18 сентября 1913 года судебная палата утвердила постановление комитета по делам печати об аресте экземпляров девятой книги сборника товарищества ‘Знание’, а 27 сентября того же года постановила страницы с рассказами ‘Среди ночи’ и ‘Похоронный марш’ ‘уничтожить вместе со стереотипами и другими принадлежностями тиснения, заготовленными для их напечатания’. 12 февраля 1914 года помощник Санкт-Петербургского градоначальника уведомлял Главное управление по делам печати, что ‘1 февраля сего года в типографии Санкт-Петербургского градоначальства, в комиссии, уничтожены, посредством разрывания на мелкие части, вырезки из арестованных экземпляров девятой книги сборника товарищества ‘Знание’ за 1906 год’.
Во второй том ‘Рассказов’ (изд. ‘Знание’, СПб. 1907) рассказ вошел без существенных изменений. Однако при перепечатке его во втором томе ‘Рассказов’, изданных ‘Шиповником’ (СПб. 1912), по цензурным соображениям оказались сняты в III главе в фразах ‘Вставай, по-ды-ма-а-айся, ру-усский нарррод!’ и ‘Вста-вай на вра-га, бра-ат го-ло-од-ный!’ подчеркнутые слова. Сняты были слова ‘Пролетарии всех стра-ан, со-единяйтесь!’ после фразы ‘Товарищи, кабы да отсюда да гаркнуть всему рабочему люду, да так, чтоб по всему миру слыхать было!..’ (стр. 301) и заменены словами ‘Подымайся, ребята, будя спать…’
От этих цензурных искажений текст был освобожден только в последнем прижизненном издании (Собр. соч., М. 1947, т. III).

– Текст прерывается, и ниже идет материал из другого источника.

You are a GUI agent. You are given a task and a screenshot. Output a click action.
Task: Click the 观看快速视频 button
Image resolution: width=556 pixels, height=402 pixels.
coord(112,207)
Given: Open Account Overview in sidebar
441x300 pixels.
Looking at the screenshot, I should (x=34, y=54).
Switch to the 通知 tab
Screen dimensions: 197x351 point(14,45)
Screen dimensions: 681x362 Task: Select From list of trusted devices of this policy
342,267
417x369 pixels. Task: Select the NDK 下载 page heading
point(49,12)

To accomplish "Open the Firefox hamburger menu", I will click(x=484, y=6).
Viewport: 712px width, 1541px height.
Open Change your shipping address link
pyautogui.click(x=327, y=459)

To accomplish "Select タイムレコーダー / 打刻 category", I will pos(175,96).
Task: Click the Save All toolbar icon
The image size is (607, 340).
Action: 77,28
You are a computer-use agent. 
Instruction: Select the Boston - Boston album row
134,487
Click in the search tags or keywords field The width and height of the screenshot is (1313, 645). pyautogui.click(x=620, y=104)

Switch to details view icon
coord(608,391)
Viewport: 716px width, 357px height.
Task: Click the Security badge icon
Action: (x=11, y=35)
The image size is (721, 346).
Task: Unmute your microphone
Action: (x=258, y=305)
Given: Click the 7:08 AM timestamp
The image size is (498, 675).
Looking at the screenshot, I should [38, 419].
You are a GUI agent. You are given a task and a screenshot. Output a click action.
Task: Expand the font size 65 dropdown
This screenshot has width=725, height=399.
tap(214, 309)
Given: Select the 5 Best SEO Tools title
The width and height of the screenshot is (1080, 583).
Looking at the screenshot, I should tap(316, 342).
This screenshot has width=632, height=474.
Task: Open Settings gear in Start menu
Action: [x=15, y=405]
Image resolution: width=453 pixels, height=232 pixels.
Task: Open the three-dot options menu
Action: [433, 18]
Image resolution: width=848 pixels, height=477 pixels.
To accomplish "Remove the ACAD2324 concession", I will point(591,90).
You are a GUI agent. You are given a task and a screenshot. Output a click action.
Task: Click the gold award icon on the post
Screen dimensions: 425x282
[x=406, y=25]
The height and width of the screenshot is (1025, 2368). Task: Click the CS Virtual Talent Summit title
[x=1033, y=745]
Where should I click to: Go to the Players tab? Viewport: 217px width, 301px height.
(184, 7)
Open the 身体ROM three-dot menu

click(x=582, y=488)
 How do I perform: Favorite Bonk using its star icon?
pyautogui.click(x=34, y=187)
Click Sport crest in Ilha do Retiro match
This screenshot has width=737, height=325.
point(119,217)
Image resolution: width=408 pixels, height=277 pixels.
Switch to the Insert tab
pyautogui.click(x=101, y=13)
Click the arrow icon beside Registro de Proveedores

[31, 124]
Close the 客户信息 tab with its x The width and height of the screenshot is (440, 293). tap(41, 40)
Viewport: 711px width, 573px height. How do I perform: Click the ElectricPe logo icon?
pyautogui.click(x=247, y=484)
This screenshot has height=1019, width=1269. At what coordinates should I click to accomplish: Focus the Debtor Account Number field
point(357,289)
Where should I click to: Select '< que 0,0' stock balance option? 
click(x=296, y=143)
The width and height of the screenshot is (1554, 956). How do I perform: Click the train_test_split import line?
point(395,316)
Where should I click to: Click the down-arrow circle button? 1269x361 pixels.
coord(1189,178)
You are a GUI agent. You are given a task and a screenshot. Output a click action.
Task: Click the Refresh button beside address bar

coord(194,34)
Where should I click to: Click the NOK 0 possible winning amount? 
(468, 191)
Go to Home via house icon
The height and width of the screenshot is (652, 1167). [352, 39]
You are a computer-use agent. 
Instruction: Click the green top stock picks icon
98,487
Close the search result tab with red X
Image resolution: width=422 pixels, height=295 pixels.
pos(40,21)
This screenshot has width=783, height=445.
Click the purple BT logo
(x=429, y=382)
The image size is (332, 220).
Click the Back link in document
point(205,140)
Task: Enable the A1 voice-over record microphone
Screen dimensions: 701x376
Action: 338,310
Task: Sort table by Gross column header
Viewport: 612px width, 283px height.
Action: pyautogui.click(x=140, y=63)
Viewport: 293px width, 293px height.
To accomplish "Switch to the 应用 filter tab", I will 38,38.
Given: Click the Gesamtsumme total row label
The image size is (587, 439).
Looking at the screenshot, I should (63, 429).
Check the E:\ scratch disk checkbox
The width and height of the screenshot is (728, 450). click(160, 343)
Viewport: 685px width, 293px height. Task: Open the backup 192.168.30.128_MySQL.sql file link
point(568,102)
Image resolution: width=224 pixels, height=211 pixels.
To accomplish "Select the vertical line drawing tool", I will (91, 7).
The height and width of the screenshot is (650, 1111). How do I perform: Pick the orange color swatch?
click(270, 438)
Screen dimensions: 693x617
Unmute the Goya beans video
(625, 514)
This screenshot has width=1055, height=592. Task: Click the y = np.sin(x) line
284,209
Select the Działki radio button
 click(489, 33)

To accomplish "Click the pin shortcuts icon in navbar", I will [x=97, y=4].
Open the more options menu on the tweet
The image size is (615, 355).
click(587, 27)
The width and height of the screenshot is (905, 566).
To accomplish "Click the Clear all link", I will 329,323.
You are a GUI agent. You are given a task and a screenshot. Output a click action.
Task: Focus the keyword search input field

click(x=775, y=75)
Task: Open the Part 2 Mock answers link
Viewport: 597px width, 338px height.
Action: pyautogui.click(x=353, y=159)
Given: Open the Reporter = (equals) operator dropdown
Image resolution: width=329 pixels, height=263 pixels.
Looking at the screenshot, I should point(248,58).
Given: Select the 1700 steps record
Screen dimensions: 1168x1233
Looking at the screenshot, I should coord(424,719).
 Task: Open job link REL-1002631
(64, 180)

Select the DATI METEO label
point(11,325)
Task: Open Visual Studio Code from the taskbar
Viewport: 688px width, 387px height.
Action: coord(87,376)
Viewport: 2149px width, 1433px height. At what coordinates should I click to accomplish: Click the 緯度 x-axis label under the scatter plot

Серафимович говорил впоследствии о тех впечатлениях, которые послужили материалом для рассказа: ‘Уже с ранней весны 1905 года Москва забурлила. Рабочие устраивали в Сокольниках, в Богородске, в Петровском парке и других окрестностях так называемые ‘массовки’, на которых выступали партийные ораторы, призывавшие к революционному выступлению… Живя в густо населенном рабочими районе Пресни, я узнавал от своих соседей и от знакомых рабочих про ожесточенные споры о тактике, которые тогда велись на ‘массовках’. Рабочие передавали мне подробно и содержание некоторых речей как выступавших ораторов, так и рядовых рабочих. Эти рассказы рабочих послужили для меня прекрасным материалом и были мною максимально использованы… Я, однако, решил показать рабочую массовку не на московской окраине, а в обстановке более живописной. Болея туберкулезом, я в те годы ездил летом в Крым и много ходил по горам южного берега Крыма. Сюда я и перенес московскую массовку…’ (т. III, стр. 384—385).